EXTRAIT:

Encore qu’il fût devenu moine noir, les cours princières ne laissaient pas de se préoccuper de lui:
Suiz je forment desesperez.
En maint leu et en mainte cort
M’en tient li siecles forment cort.
Molt me debotent par paroles.
Qui sont et vileines et foles...
Et lui, il s’occupait aussi d’elles. C’est évidemment à l’intention de son ancienne clientèle chevaleresque de «barons» et de «vavasseurs» qu’il a composé sa Bible, et même, on peut le croire, plutôt pour la faire rire qu’en vue de l’édifier.
L’ancien jongleur des cours seigneuriales se trahit, du reste, à bien des détails dans le poème de Guiot. D’abord, à la manière dont il s’exprime au sujet des femmes, avec une courtoisie et des précautions extraordinaires de la part d’un homme de son caractère. Ensuite, à sa haine de tous les mouvements populaires: Chaperons blancs du Forez (Durand Chapuis, en 1182), petits frères des pauvres, quêteurs, etc.
A quelle époque a-t-il composé son ouvrage?[128]—Après la disparition de tous les personnages qu’il énumère comme ses défunts protecteurs. Or, l’un d’eux, le comte Guillaume II de Chalon, est mort en 1203[129].—L’auteur de la Bible fait, par ailleurs, allusion à des événements de son temps dont la date n’est pas douteuse. Il écrivait sans nul doute après la quatrième croisade (1203-1204) qui ruina l’Empire grec puisqu’il en parle (v. 778), et même un peu plus tard, puisque le nom de Salonique, dont il ne fut guère question en Occident qu’après les premiers temps de l’Empire latin de Constantinople, était parvenu jusqu’à lui (v. 2688).—Autres traits. L’Ordre de Prémontré venait de traverser une crise; des scandales y avaient éclaté (v. 1581 et suiv.). Une «guerre» s’était récemment déclarée, dans l’Ordre de Grandmont, entre les convers et les clercs (v. 1468 et suiv.). Les Convers de Saint-Antoine sont blâmés de ce qu’ils ne «mettent pas une maille» en l’œuvre de l’église à bâtir en l’honneur de leur saint (v. 1962; cf. v. 2081).

CONSIGNE 1: Relevez, dans l'ordre où ils apparaissent, tous les numéros de vers cités dans l'extrait sur la Bible de Guiot.
CONSIGNE 2: Remplacez « princières » par « seigneuriales » dans le passage de l'extrait qui va de « Encore qu’il fût » jusqu'à « siecles forment cort. » inclus, puis donnez ce passage.
La liste qui suit ne joue aucun rôle dans ce travail.

SEGMENT DE DONNÉES:
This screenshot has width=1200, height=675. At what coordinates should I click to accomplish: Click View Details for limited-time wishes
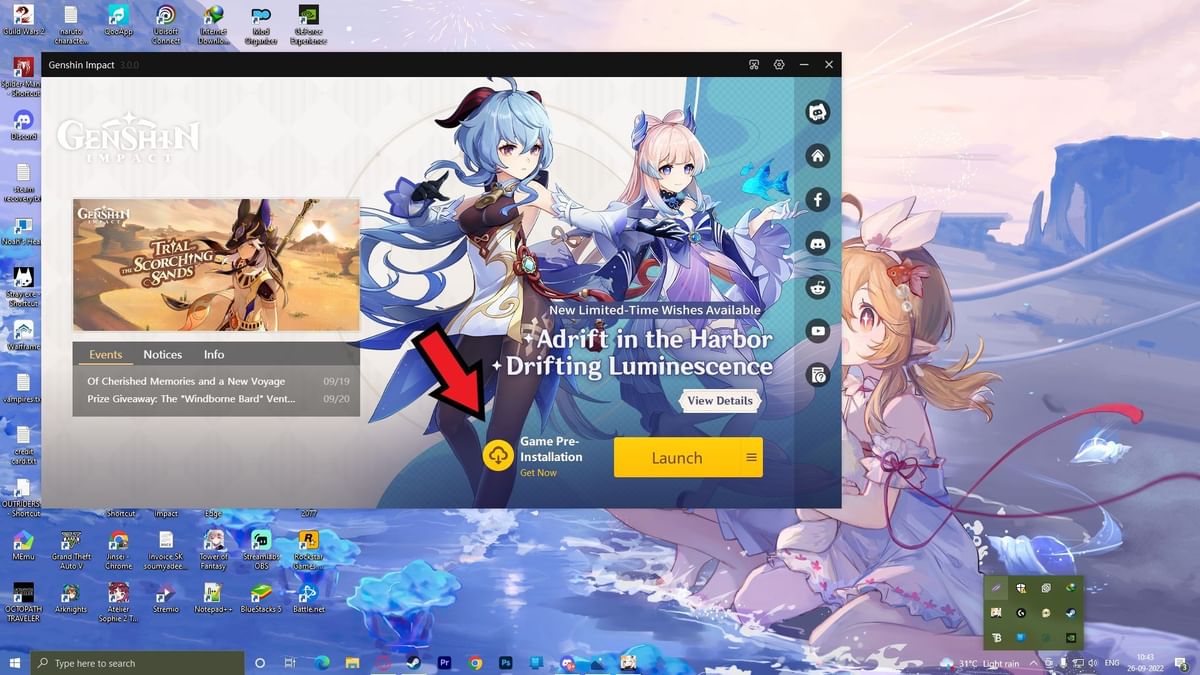pos(719,400)
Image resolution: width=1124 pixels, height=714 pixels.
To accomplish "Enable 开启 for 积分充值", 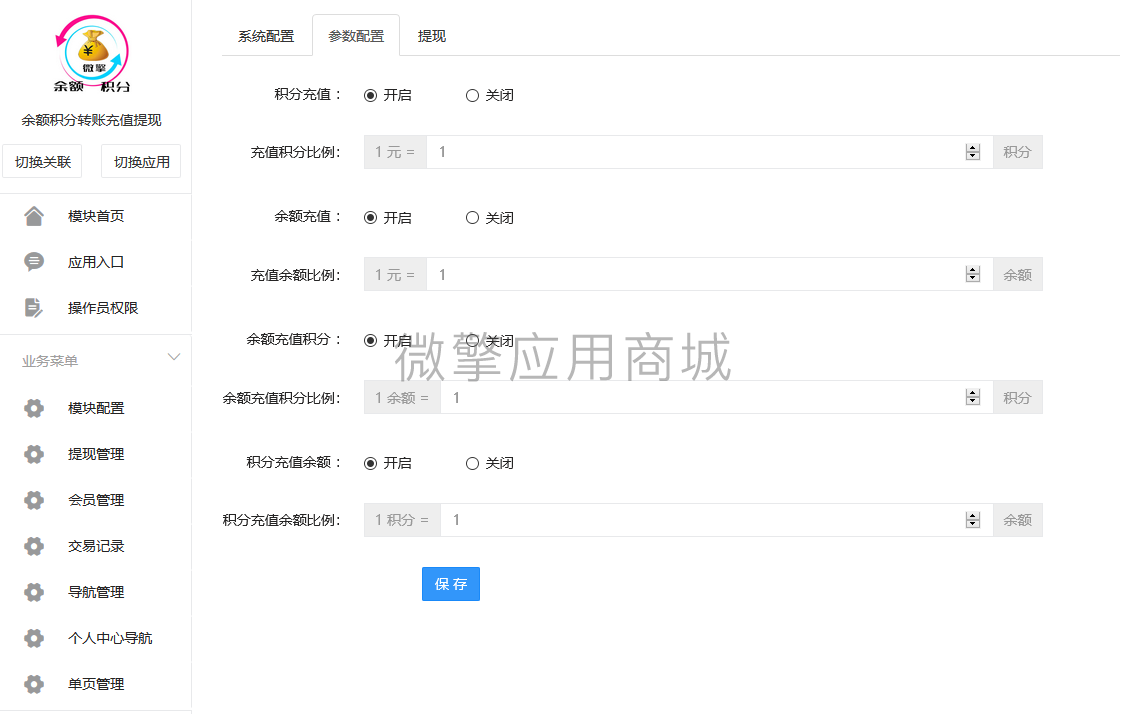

RÉPONSE RÉDIGÉE 1: 778, 2688, 1581, 1468, 1962, 2081

RÉPONSE RÉDIGÉE 2:
Encore qu’il fût devenu moine noir, les cours seigneuriales ne laissaient pas de se préoccuper de lui:
Suiz je forment desesperez.
En maint leu et en mainte cort
M’en tient li siecles forment cort.